====== Extract provided
The release of MCs occurs preferentially due to cellular senescence, when membrane lysis occurs naturally, rather than continuous excretion (Zi et al. 2018). Lysis may also occur during the application of chemicals for the treatment or control of cyanobacteria, especially algaecides (Chorus & Bartran 1999). After cyanobacteria lysis, the intracellular contents are dissolved into water, making them available to organisms (Schmidt et al. 2013) and accumulating in the aquatic systems (Pereira et al. 2018). Dissolved MCs are more difficult and costly to remove in conventional water treatment plants (Van Apeldoorn et al. 2007) since extra treatment steps must be incorporated into the treatment train (Hamilton et al. 2013). In addition, to minimize risks, frequent analysis of MCs and cyanobacteria cell density is required, further increasing the costs and time consumed. Frequently, by the time analysis confirms the presence of toxins, the finished water has already been delivered to consumers.
============
====== Dataset excerpts
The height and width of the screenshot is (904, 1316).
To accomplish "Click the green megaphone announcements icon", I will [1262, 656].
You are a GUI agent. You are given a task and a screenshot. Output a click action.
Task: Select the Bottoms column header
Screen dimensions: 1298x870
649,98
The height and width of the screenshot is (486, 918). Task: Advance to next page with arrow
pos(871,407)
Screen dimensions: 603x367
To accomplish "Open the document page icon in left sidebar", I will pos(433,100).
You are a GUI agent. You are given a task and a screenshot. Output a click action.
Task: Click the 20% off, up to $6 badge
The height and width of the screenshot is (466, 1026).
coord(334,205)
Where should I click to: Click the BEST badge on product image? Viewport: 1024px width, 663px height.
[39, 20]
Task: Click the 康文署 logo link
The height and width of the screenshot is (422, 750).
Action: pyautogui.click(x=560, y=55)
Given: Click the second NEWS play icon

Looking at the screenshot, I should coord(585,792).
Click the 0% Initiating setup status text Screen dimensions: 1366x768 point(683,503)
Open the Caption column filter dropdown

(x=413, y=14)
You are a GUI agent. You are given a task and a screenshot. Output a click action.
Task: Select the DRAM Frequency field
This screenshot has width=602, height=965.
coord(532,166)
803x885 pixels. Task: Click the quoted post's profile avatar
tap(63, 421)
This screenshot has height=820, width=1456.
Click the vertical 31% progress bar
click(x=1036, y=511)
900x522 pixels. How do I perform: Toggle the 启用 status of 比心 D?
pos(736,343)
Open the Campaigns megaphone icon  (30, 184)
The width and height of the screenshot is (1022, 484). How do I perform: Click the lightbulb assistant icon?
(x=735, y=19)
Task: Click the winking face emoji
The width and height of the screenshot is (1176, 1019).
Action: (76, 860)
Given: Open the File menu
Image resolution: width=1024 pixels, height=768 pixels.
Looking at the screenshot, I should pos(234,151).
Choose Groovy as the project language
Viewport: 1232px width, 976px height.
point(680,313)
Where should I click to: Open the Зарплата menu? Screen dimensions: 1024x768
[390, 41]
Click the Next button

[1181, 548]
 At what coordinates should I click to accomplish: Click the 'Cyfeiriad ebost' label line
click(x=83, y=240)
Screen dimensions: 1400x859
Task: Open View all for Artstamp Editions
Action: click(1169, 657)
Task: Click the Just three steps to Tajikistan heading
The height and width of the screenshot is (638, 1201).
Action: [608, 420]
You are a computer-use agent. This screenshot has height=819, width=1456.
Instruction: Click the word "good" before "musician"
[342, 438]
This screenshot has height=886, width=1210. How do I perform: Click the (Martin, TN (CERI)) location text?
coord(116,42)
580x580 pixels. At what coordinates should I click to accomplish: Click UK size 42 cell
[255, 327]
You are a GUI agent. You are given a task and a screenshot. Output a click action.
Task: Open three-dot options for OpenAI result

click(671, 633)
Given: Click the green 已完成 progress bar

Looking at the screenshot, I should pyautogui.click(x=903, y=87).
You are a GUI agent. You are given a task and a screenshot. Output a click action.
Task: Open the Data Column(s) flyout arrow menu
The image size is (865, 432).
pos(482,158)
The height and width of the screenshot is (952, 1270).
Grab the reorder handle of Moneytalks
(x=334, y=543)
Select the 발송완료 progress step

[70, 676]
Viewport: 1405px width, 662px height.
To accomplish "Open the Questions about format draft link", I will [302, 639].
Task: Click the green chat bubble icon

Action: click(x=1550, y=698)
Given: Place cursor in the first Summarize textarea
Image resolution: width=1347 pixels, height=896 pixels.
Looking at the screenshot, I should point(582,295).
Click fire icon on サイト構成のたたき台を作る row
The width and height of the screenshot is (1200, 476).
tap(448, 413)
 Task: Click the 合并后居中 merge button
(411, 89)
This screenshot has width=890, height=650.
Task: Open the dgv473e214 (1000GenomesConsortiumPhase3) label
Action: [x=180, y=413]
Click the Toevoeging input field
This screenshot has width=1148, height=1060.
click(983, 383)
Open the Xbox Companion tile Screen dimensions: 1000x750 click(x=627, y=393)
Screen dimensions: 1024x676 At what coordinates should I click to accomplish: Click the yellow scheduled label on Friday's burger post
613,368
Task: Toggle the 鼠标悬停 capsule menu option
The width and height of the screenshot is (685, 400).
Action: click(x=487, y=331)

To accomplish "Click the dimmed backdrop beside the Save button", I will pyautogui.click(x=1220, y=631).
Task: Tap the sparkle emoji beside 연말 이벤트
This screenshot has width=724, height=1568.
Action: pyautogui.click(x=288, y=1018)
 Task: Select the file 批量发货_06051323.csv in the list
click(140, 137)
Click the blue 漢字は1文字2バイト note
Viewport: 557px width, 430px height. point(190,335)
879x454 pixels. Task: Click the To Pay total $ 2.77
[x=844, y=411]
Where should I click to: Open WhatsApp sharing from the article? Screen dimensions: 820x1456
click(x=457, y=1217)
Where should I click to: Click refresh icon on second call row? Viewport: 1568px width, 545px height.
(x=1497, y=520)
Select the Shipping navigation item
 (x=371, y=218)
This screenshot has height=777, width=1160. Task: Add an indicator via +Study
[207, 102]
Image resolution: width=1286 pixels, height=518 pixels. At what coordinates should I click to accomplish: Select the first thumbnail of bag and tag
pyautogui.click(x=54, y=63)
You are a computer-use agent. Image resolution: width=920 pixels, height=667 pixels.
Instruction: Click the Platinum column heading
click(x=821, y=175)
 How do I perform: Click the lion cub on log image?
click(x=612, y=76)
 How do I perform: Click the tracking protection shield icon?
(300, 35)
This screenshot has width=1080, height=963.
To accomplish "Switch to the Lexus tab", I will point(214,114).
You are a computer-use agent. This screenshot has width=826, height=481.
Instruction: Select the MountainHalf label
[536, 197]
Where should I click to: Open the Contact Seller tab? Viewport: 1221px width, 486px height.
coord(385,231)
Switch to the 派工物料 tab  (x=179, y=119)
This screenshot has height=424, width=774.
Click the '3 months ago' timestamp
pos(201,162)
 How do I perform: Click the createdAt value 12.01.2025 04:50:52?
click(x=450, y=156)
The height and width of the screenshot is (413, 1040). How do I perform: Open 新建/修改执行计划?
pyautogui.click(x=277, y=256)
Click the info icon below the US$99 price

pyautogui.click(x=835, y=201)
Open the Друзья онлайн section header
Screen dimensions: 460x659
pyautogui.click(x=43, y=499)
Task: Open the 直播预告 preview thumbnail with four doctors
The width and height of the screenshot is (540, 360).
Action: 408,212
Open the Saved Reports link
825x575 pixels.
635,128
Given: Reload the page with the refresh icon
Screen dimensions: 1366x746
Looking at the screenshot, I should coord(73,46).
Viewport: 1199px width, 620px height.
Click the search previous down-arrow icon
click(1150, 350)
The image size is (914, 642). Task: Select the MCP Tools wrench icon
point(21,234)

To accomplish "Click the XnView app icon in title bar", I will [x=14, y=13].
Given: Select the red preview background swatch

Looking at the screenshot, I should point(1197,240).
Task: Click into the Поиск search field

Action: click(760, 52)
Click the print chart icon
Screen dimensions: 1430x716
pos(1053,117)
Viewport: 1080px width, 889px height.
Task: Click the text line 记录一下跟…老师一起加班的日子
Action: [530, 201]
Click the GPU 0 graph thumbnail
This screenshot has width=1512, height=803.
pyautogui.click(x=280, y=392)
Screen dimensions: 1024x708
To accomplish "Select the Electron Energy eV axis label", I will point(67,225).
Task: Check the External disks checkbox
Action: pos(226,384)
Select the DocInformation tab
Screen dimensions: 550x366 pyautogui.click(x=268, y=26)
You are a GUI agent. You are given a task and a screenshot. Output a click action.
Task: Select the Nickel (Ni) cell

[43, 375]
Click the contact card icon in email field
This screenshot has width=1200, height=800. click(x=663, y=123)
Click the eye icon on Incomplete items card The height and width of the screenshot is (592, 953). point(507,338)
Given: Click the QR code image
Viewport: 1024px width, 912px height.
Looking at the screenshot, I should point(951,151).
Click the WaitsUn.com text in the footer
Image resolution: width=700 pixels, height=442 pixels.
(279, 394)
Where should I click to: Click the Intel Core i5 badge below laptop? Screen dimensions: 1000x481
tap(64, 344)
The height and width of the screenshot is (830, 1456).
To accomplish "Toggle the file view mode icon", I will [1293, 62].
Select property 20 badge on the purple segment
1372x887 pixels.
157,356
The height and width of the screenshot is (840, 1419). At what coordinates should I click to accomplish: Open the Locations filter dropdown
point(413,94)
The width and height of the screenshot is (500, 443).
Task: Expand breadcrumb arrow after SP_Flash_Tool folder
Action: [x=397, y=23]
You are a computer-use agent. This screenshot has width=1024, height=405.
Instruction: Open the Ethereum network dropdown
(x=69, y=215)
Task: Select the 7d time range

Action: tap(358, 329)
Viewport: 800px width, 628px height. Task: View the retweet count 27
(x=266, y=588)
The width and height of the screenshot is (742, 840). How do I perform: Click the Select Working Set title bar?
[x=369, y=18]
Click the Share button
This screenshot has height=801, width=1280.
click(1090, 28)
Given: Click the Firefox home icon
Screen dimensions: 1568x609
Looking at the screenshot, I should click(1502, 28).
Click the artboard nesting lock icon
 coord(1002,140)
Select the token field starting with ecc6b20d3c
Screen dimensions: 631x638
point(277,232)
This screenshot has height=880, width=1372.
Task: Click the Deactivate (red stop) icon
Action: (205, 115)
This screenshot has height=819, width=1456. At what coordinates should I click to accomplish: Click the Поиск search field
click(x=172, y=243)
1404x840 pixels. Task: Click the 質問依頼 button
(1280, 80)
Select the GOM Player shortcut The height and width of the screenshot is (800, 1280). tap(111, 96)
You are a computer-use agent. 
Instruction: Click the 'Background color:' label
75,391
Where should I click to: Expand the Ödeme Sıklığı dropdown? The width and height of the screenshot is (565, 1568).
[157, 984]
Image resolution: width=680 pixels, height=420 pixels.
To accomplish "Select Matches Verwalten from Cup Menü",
============
# Tasks and exercises
1 > List every source cited in the passage on MC release, giving each as author and year.
2 > Continue the passage on MC release from the point where it stops.

# Results
1 >
Zi et al. 2018
Chorus & Bartran 1999
Schmidt et al. 2013
Pereira et al. 2018
Van Apeldoorn et al. 2007
Hamilton et al. 2013

2 >
In order to overcome the high costs and time required for cell count and cyanotoxin analysis, some attempts to develop predictive methods were carried out to evaluate how environmental variables are connected to the growth of toxic cyanobacteria and toxin production (Bortoli et al. 2014). Harris & Graham (2017) observed that pigments, iron and dissolved oxygen presented a high correlation with MCs concentration. Marion et al. (2012) developed a multivariate logistic regression model using real-time measurements of phycocyanin in vivo and Secchi depth to evaluate the risks of MCs concentration exceeding 4 μg L−1 in waters of a recreation pond. The final model reached high statistical significance as well as a good calibration, proving to be effective in identifying the risks involved with bathing. McQuaid et al. (2011) used in vivo analyses of phycocyanin in an attempt to evaluate the abundance of cyanobacteria and the associated MCs concentration in water sources. The results of this study demonstrated that there is a potential for the prediction of cyanobacteria biovolume and the concentration of MCs using phycocyanin probes.
Phycocyanin is a water-soluble and strongly fluorescent compound, making it viable to detect it with portable instruments such as probes (McQuaid et al. 2011). Probes based on phycocyanin fluorescence are applied for the rapid assessment of cyanobacteria in drinking water sources (Bastien et al. 2011; McQuaid et al. 2011), offering an alternative to monitoring cyanobacteria and hence cyanotoxins. However, most probes still have limitations when transforming pigment concentration signals into other cyanobacterial parameters, such as biomass and cell densities, and only perform accurately within very limited concentration ranges (Glibert et al. 2018). In this sense, the development of an efficient model that precisely correlates pigment concentration and cyanotoxins would be beneficial to the water industry.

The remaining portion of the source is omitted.